Role of DNMT3A in IDH1 Mutation Induced Acute Myeloidleukemia Genome Methylation

目的 探讨DNMT3A水平高低对IDH1致急性髓系白血病基因组高甲基化的影响。方法 利用人AML细胞株HL60和THP-1,通过转染IDH1、DNMT3A突变表达质粒,研究DNMT3A表达水平高低对IDH1致基因组高甲基化的影响。结果(1)在IDH1突变的原代AML细胞以及转染IDH1突变表达质粒的人AML细胞株HL60或THP-1中,2-HG和5-甲基胞嘧啶(5-mC)的含量增高;与此同时,DNMT3A的mRNA水平及其蛋白质酶活性也发生了增加(P < 0.05);(2)在转染IDH1突变表达质粒的人AML细胞株HL60或THP-1中,抑制DNMT3A的表达水平可以降低5-mC的含量(P < 0.05),但并不影响2-HG的表达水平(P = 0.989);(3)与单独转染IDH1突变(IDH1 R132H)表达质粒的HL60细胞相比,同时转染IDH1突变(IDH1 R132H)和DNMT3A突变(DNMT3A R882H)表达质粒会使其细胞内5-mC的含量降低(P < 0.05);但并不影响2-HG的表达水平(p=1.294)。结论 DNMT3A参与介导IDH1/2突变所致的基因组高甲基化。

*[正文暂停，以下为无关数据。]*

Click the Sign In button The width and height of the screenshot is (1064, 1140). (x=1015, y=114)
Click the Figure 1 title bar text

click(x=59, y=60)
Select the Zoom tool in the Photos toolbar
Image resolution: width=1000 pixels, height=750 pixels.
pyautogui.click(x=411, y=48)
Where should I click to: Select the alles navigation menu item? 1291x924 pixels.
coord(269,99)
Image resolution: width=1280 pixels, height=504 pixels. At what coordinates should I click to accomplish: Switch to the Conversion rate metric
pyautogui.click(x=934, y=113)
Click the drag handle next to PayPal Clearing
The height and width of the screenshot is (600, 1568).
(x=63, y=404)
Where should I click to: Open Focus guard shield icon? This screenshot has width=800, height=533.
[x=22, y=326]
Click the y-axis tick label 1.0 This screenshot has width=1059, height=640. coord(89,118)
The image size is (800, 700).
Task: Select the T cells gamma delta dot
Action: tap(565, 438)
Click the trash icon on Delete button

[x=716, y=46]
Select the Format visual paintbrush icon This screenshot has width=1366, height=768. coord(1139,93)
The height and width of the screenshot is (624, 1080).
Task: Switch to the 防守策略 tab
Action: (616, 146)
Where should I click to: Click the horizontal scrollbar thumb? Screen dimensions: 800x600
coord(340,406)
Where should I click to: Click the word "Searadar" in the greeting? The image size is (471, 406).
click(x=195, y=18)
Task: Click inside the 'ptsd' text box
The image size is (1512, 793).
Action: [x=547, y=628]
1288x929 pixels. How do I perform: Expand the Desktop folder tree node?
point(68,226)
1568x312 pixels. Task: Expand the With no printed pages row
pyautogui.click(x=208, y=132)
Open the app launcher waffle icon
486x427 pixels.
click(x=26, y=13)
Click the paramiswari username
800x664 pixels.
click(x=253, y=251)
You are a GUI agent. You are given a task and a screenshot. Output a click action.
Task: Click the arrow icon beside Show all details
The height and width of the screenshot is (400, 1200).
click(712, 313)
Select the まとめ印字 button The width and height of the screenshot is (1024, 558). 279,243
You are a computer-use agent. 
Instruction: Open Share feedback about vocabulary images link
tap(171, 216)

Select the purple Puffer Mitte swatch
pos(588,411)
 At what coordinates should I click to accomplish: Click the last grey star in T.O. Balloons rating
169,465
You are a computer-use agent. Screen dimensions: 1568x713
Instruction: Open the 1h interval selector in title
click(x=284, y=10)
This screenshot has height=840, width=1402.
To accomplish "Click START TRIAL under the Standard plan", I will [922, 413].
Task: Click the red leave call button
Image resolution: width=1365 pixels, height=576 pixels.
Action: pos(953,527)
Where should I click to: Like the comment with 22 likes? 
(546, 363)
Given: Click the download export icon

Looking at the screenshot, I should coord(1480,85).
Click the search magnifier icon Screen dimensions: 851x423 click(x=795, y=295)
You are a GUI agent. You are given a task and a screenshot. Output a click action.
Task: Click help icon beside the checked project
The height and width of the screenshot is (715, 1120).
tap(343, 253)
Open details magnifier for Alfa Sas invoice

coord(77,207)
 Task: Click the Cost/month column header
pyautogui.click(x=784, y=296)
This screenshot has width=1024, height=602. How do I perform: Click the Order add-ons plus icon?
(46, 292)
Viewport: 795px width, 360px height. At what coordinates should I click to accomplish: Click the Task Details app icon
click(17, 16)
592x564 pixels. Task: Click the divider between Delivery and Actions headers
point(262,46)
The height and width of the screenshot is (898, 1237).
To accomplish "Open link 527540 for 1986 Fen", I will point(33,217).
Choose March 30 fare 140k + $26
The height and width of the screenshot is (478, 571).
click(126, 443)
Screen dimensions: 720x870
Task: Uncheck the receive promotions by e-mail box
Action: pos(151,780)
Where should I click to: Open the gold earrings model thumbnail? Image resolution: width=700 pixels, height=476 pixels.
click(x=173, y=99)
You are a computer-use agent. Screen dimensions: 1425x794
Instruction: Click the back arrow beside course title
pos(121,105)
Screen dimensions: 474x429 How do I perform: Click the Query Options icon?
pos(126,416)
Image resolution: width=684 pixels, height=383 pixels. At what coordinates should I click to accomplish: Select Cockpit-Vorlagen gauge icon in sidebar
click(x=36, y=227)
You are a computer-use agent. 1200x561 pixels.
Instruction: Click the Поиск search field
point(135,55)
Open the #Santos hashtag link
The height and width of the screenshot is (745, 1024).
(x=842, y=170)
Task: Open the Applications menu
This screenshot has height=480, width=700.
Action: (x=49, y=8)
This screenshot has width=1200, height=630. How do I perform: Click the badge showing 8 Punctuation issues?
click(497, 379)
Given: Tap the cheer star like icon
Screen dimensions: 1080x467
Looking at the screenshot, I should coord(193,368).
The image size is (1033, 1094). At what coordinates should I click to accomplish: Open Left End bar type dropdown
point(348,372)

Objective To investigate the role of DNMT3A in IDH1 mutation induced acute myeloidleukemia genome methylation . Methods To study the effect of DNMT3A expression level on IDH1 induced genomic hypermethylation, human AML cell lines HL60 and THP-1 were transfected with IDH1,DNMT3A mutant expression plasmid. Results (1) The levels of 2-HG and 5-methylcytosine (5-mC) were increased in the primary AML cells with IDH1 mutation and the human AML cell lines HL60 or THP-1 transfected with IDH1 mutant expression plasmid was increased,while the level of DNMT3A mRNA and its protease activity also increased(P < 0.05).(2) Inhibiting the expression of DN MT3Ain HL60 or THP-1 cells transfected with IDH1 mutant expression plasmid could reduce the content of 5-mC(P < 0.05),but the expression level of 2-HG was not affected(P = 0.989).(3)Compared with HL60 cells transfected with IDH1 mutation (IDH1 R132H)expression plasmids alone, the expression plasmids transfected IDH1 mutation (IDH1 R132H) and DNMT3A mutation (DNMT3A R882H) decreased the content of 5-mC in cells(P < 0.05), but the expression of 2-HG wasn't affected(p=1.294). Conclusion DNMT3A participates in the genomic hypermethylation induced by IDH1 mutation.